It could take years for the UK to rebuild its weapons stockpile to the level before the Ukraine war, the head of the British armed forces has said.
Britain, which has become one of Ukraine’s most important allies in the country’s resistance against the Russian invasion, was the first European country to send lethal aid to Ukraine and has sent military aid worth hundreds of millions of pounds, including thousands of anti-tank missiles, air defence systems, and armoured vehicles.
Last month, the UK government pledged £1.3 billion ($1.6 billion) worth of further military support to Ukraine.
Adm. Sir Tony Radakin, who took over as chief of the defence staff in November 2021, acknowledged on June 22 that the “rate of expenditure” of weapons in Ukraine and the “industrial capacity to backfill” had already become “a significant issue.”
Answering questions from the International Relations and Defence Committee in the House of Lords, Radakin said the government needs to work with defence suppliers, and has already invited 12 leading companies to Downing Street for talks.

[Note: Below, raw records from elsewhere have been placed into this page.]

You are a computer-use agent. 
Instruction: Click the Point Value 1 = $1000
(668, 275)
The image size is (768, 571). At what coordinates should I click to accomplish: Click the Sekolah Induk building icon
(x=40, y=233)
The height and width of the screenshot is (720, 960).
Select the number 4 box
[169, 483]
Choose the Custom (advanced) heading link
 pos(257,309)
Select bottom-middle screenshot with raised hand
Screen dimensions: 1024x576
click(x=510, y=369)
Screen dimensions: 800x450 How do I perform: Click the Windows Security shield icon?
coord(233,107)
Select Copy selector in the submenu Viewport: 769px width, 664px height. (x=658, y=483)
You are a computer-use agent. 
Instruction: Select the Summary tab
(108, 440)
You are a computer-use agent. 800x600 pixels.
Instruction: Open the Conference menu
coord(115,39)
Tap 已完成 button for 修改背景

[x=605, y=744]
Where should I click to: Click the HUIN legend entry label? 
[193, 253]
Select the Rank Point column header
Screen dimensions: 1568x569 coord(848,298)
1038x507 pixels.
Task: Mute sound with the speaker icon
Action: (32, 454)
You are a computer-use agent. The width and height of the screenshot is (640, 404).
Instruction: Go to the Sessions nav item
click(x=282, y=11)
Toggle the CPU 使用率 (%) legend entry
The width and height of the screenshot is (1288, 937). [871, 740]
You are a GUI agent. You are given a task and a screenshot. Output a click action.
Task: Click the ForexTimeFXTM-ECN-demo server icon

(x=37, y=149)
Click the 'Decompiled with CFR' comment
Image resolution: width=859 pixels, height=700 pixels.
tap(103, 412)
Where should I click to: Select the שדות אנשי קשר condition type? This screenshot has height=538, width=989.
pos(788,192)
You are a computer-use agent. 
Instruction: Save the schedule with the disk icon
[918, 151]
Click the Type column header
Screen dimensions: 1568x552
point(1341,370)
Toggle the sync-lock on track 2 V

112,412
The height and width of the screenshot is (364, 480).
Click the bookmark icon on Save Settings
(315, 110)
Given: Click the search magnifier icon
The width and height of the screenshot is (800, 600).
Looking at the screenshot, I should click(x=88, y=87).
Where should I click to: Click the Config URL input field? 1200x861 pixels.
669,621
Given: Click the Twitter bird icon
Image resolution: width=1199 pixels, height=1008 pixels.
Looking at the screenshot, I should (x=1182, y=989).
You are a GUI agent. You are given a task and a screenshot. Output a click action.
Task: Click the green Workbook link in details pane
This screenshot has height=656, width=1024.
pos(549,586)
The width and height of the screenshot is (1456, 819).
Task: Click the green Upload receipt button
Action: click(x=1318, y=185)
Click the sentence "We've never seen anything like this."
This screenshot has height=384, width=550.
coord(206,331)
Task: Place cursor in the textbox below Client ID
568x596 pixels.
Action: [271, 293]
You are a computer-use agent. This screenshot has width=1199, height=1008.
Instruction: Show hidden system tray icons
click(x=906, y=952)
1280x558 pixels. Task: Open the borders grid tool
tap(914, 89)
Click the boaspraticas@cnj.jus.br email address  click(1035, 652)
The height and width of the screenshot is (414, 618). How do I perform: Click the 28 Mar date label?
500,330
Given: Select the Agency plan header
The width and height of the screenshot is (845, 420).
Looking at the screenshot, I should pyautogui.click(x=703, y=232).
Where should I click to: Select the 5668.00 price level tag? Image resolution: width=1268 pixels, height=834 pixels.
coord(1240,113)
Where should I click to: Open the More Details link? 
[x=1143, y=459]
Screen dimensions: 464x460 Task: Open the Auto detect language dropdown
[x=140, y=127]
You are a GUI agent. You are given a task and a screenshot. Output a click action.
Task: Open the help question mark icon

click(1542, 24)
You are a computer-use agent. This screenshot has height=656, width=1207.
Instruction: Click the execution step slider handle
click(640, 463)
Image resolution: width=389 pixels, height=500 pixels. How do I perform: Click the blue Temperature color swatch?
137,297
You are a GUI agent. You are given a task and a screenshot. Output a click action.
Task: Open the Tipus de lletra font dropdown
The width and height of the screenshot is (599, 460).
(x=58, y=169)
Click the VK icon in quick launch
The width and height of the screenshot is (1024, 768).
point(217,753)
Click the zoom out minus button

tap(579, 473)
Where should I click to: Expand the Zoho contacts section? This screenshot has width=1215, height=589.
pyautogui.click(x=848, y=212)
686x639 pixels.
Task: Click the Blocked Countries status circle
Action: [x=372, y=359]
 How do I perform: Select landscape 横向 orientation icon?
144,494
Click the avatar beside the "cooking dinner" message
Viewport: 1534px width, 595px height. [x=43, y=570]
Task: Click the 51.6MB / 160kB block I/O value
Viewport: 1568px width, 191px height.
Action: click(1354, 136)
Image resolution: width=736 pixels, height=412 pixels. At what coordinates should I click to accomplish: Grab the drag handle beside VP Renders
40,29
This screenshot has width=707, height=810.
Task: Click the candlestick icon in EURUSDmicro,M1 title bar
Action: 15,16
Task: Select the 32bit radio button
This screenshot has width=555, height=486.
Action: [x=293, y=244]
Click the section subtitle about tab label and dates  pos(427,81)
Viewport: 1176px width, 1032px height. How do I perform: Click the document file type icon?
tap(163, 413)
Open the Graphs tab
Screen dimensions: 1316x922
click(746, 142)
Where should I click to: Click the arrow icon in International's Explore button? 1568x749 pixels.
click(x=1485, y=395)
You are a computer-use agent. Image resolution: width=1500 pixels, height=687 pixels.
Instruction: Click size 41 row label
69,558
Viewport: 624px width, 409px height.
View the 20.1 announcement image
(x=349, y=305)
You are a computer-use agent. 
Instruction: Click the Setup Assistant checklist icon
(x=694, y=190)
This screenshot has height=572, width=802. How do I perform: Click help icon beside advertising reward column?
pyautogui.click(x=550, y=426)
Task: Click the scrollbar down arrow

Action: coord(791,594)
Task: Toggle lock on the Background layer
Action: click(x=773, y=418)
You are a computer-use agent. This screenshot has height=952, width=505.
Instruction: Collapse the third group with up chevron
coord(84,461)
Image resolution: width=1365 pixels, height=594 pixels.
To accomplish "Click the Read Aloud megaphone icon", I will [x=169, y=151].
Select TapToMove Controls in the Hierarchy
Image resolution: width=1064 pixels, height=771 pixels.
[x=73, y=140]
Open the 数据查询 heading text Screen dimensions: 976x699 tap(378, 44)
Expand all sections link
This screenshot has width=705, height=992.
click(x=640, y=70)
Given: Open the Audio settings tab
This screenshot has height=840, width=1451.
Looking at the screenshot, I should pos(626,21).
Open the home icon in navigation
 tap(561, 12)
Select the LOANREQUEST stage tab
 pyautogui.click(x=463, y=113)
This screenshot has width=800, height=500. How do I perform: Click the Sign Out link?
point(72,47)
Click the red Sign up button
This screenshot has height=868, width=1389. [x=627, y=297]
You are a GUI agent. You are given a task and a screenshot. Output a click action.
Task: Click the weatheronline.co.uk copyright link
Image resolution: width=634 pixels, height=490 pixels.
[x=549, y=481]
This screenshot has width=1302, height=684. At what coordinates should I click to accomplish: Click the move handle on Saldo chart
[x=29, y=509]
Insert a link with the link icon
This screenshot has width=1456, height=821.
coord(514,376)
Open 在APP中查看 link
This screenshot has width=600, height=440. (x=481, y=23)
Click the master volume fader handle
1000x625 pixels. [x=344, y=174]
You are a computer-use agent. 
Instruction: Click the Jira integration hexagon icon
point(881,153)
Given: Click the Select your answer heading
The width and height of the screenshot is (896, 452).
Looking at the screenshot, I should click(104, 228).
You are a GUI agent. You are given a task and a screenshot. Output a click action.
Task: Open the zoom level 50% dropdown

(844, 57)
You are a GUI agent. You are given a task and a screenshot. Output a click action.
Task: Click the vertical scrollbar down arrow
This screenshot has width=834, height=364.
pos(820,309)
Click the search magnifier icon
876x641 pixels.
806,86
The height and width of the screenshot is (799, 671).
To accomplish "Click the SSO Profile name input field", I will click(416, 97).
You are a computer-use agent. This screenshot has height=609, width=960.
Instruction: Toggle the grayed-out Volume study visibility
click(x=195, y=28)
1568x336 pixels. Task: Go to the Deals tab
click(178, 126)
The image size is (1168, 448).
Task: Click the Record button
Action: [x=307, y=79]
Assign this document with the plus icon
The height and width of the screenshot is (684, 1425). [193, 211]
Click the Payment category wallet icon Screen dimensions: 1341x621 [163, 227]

But he added: “We are then talking in years, because you cannot whistle up with modern weapons a quick production line.
“Yes, you can churn out shells and artillery, but even at the not super-sophisticated end, even at the modest end of an NLAW [anti-tank] weapon, then that’s going to take several years to get back to our original stocks.”
‘Regrowing’ UK Capability
Defence minister Leo Docherty told the House of Commons on June 20 that the UK had sent Ukraine “6,900 anti-tank missiles, five air defence systems including Starstreak anti-air missiles, 120 armoured fighting vehicles … and 1,360 anti-structures munitions, 4.5 tonnes of plastic explosives, and 400,000 rounds of small-arms ammunitions.”
But replacing those weapons has become a concern for members in both houses of the British Parliament.
On June 16, Lord West, the former head of the Royal Navy, described the UK’s weapons stockpile as “insufficient” and called for the country to start producing weapons “almost on a 24/7 basis.”
On June 20, Liam Fox MP, a Conservative former minister, asked the government if the UK is restocking weapons “adequately and quickly enough.”
Docherty, the defence minister, said the government is replacing its weapon stocks as soon as possible and is “operating a new-for-old policy” with regard to arms supplies for Britain’s own military.
At Wednesday’s session, Radakin also said it could take “5 to 10 years” before the UK could deploy a division with the capabilities to fight alongside U.S. forces.
Asked by former Liberal Democrat leader Lord Campbell whether the UK could deploy a full division, Radakin said it was possible but the armed forces were “regrowing” their ability to return to “a much more orthodox divisional strength” including longer-range weapons and modern vehicles.
He said, “We can put out a division, but the division that we want to put out is a much better one in sort of 5 to 10 years’ time, with the capabilities that America would want fighting alongside America.”
PA Media contributed to this report.